运行一个简单的 Python 脚本，测试是否可以正常运行 Lunar Lander-v2 环境：

```bash
python tmp.py
```

## 运行

分为训练和测试两种，训练在根目录下使用`python main.py`，测试在根目录下使用`python test.py`，参数使用`--help`查看。

具体参数可以在config文件夹中选择。

## 文件夹与文件解释

```
├── 📂 baseline/            # 决策网络模型
├── 📂 config/              # 运行时的参数配置文件（可修改）
├── 📂 main/                # 策略网络训练
├── 📂 models/              # 训练过程产物
├── 📂 _training_products/	# 训练过程产物
├── 📂 saved_models/        # 精选模型参数
├── 📂 strategy/            # 根据决策网络使用不同策略（拓展性在于一个策略可以使用一个以上的决策网络，但是本次项目不涉及）
├── 📂 test/                # 策略测试
├── 📜 logger_creator.py    # 日志生成器
├── 📜 main.py              # 主训练程序
├── 📜 test.py              # 主测试程序
└── 📜 utils.py             # 工具函数
```

## 小游戏介绍

参考：[官方文档](https://www.gymlibrary.dev/environments/box2d/lunar_lander/)、[一个版本不太对的中文解释](https://zhuanlan.zhihu.com/p/589119622)

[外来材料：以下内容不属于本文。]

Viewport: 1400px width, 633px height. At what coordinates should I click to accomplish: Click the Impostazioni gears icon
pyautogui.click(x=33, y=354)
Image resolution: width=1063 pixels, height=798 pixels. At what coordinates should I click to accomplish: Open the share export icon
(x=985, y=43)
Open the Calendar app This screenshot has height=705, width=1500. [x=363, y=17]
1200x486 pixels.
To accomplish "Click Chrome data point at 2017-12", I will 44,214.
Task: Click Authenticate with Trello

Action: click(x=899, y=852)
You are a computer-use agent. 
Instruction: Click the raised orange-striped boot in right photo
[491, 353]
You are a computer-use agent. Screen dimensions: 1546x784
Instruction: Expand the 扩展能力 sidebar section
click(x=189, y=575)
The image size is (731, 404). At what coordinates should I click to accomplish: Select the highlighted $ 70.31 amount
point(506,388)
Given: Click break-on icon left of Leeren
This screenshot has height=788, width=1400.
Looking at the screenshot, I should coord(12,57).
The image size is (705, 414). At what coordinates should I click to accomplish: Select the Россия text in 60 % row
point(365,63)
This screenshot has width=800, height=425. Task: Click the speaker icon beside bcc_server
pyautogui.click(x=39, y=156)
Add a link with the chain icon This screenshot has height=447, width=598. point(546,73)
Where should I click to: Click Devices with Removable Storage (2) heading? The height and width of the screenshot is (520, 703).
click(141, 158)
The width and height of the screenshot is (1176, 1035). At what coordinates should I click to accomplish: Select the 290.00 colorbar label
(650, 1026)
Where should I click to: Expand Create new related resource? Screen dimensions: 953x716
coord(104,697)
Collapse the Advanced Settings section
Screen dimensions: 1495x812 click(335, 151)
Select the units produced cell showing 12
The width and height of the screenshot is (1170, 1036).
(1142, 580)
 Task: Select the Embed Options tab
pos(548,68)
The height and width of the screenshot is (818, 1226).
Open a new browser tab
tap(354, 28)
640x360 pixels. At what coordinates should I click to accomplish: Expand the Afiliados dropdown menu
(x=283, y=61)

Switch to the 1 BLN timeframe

在 LunarLander 环境中，动作是离散的，动作空间为 {0, 1, 2, 3}。0 表示什么也不做，1 表示启动左边引擎，2 表示启动主引擎，3 表示启动右边引擎。状态空间是一个向量，其中包含 8 个元素。

```bash
s[0] is the horizontal coordinate
s[1] is the vertical coordinate
s[2] is the horizontal speed
s[3] is the vertical speed
s[4] is the angle
s[5] is the angular speed
s[6] 1 if first leg has contact, else 0
s[7] 1 if second leg has contact, else 0
```

```py
x, y, v_x, v_y, theta, omega, is_left_contact, is_right_contact = env.args
```

## 新增策略

在`strategy/discrete`目录下新增离散环境下的策略，如有模型，在`baseline/<yout model name>`目录下新增模型

在`main`和`test`页面中分别对应策略的训练和测试。